## TEXT BLOCK:
%%

Lessons from the screenwriters

By J.C. Hutchins  |  March 25, 2010  | 

I’ve been thinking about movies and television shows lately: the power of their immediacy, the creative constraints screenwriters face in crafting visually rich stories, and most of all, how demanding the craft can be.  While it’s the director’s and actors’ jobs to realize what’s on the page, great screenwriters deliver a vision that illustrates everything — from plot to characterization — in startlingly few words.

In some ways, it’s more poetry than prose. Novelists have 100,000 words to firmly root us in a world, and get us rooting for their protagonists. Screenwriters have startlingly fewer words to tell a compelling tale. Want a crash course in terrific storytelling and killer dialogue? Read a screenplay. Download David Webb Peoples’ screenplay for Unforgiven (PDF), or even a fun actioner like Simon Kinberg’s Mr. and Mrs. Smith (PDF), and you’ll be humbled by the depth on those deceptively-sparse pages.

Writers of all stripes can learn a lot studying screenplays and screenwriters. I’ve found analyzing screenplay dialogue to be particularly illuminating. They say if you can white-out the character names in a screenplay and still know who’s saying what, you’re reading a winner. The character is perfectly represented by what he’s saying; no one else in the story could say those words in that precise way. Great movie dialogue celebrates economical, pitch-perfect characterization.

Screenplays and teleplays are, of course, stories … and the best characteristics of brilliant tale-telling are found in flicks, shows, comic books and novels. But it sometimes takes studying a different medium — and listening to what masters of that medium have to say — for the scales of familiarity to fall from a writer’s eyes and behold narrative truths in new ways. This reminds us of what’s important in our craft, and can school us on our personal writing weaknesses. 

Such a revelation happened to me today, as I read a letter David Mamet issued to the writing team of The Unit, an action-drama inspired by the real-life U.S. military special forces. Mamet, a masterful playwright and screenwriter, was the show’s executive producer. (The show was cancelled last year.) 

There’s no context provided for what prompted Mamet’s 2005 letter — which you can read in full here — other than what’s implied in its opening paragraphs. It seems the network was bombarding The Unit’s writers with requests to cram their scripts with more exposition about setting, characters and story. The writing staff probably responded by dutifully adding these bits. This is, as Mamet says in the letter, the antithesis of drama.

This, he says, is a crock of shit. And he’s right. 

From the PG-13-rated letter (which I’ve heavily edited for clarity and brevity, with apologies to Mr. Mamet): 

Drama is the quest of the hero to overcome those things which prevent him from achieving a specific, acute goal. We, the writers, must ask ourselves of every scene these three questions:

 1) Who wants what?

2) What happens if he/she doesn’t get it?

3) Why now? 

The answers to these questions are litmus paper. Apply them, and they will tell you if the scene is dramatic or not. Every scene must be dramatic. The main character must have a simple, straightforward, pressing need which impels him or her to show up in the scene. 

This need is why they came. It is what the scene is about. Their attempt to get this need met will lead, at the end of the scene, to failure — this is how the scene is over. This failure will then, of necessity, propel us into the next scene.

%%

## REQUIRED TASK 1:
In the entries, starting at the line containing "You are a computer-use agent. Screen" and ending at the line containing "tap(188, 12)", substitute "capture" for "screenshot" and give those lines again with everything else unchanged. Leave the pictures out of your answer.
The essay above and the entries below are separate, unrelated material.

## MATERIALS PROVIDED:
%%

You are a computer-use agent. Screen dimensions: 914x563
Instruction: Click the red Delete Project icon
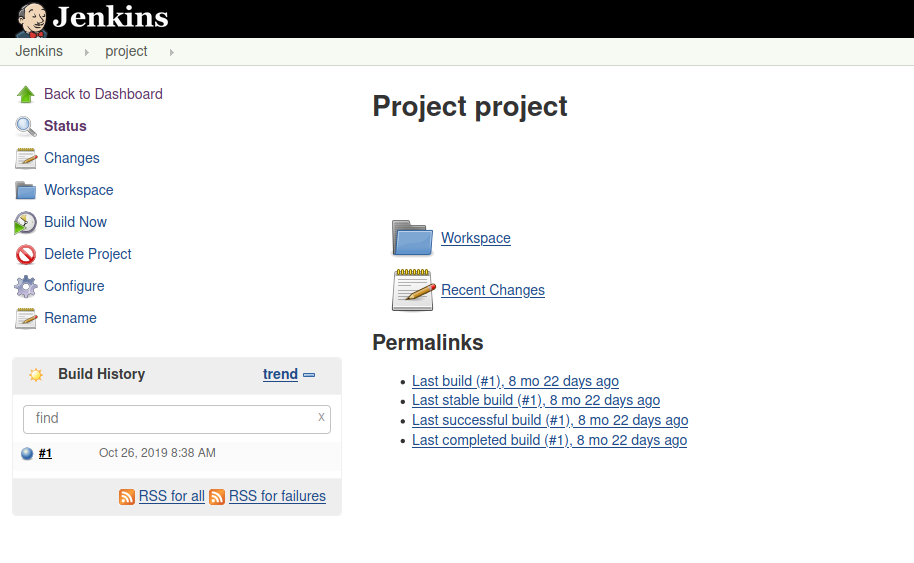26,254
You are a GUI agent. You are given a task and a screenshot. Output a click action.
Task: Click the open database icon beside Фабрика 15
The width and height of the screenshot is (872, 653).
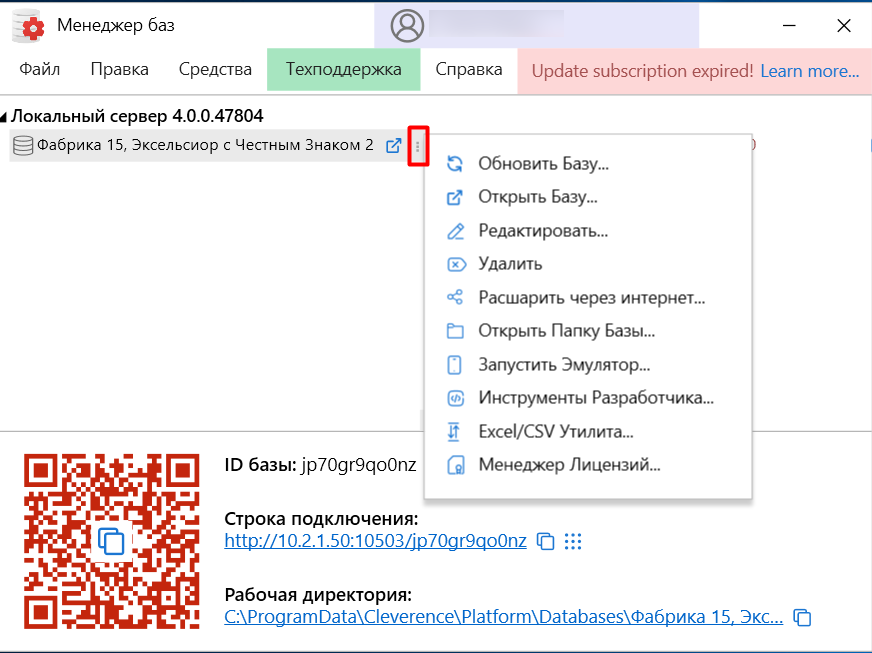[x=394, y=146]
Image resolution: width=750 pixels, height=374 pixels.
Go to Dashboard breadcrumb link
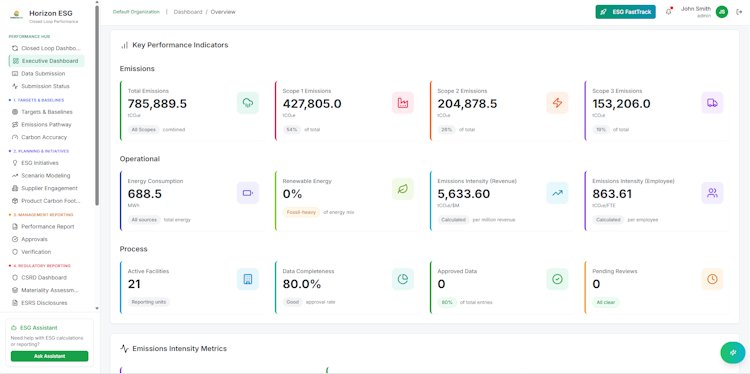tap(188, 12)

%%
%%

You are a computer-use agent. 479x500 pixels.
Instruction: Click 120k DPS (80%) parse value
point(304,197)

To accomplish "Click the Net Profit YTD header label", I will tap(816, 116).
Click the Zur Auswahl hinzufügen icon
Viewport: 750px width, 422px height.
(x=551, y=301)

%%

## REQUIRED TASK 2:
Proceed with the essay on lessons from screenwriters, picking up right after its last sentence.

## EXERCISE OUTPUT 1:
You are a computer-use agent. Screen dimensions: 914x563
Instruction: Click the red Delete Project icon
26,254
You are a GUI agent. You are given a task and a capture. Output a click action.
Task: Click the open database icon beside Фабрика 15
The width and height of the capture is (872, 653).
[x=394, y=146]
Image resolution: width=750 pixels, height=374 pixels.
Go to Dashboard breadcrumb link
tap(188, 12)

## EXERCISE OUTPUT 2:
Jaded pros may read Mamet’s definition of drama and roll their eyes at its simplicity. I suggest they — and the rest of us — give it another read. I have not seen such a perfectly crystalized presentation of the fundamentals of good storytelling. Every frickin’ word counts. Every scene must have purpose — and if it doesn’t, mercilessly kill it. Throw bricks at your characters at every turn. Make your hero earn the right to occupy the story he’s in. In the process, you’ll earn the right to properly tell that story, and present it to an audience.

 Mamet continues, back on the topic that prompted his letter:

“Any time two characters are talking about a third, the scene is a crock of shit. Any time any character is saying to another, ‘As you know’ — that is, telling another character what you, the writer, need the audience to know — the scene is a crock of shit. Do not write a crock of shit.” 

Mamet doesn’t declare war on exposition; he’s snarling at a particular breed of exposition. The predictable, anvil-on-the-head bad writing that we often see well beyond exposition. Screenwriters — and all great storytellers — must slyly weave those world- and character-building elements into dialogue and description in unexpected ways. I say writing is the ultimate con game, a tower of lies wrapped in a convincing illusion of truth, designed to keep the reader turning the pages. Steer clear of those narrative anvils, and you’re well ahead of the competition. 

Or as Mamet says, “Figure it out.” 

Is this easy, taking a stern look at your work and beating the snot out of it? Finding those “as you know” moments … and identifying those poor lines of dialogue that could be uttered by any vanilla character … and those paragraphs that excel at telling, yet falter at showing … and a dozen-dozen other meddlesome failings that plague your work? 

Of course it’s not easy. To quote Mamet’s letter: “This is a new skill. No one does it naturally. You can train yourselves to do it, but you need to start.”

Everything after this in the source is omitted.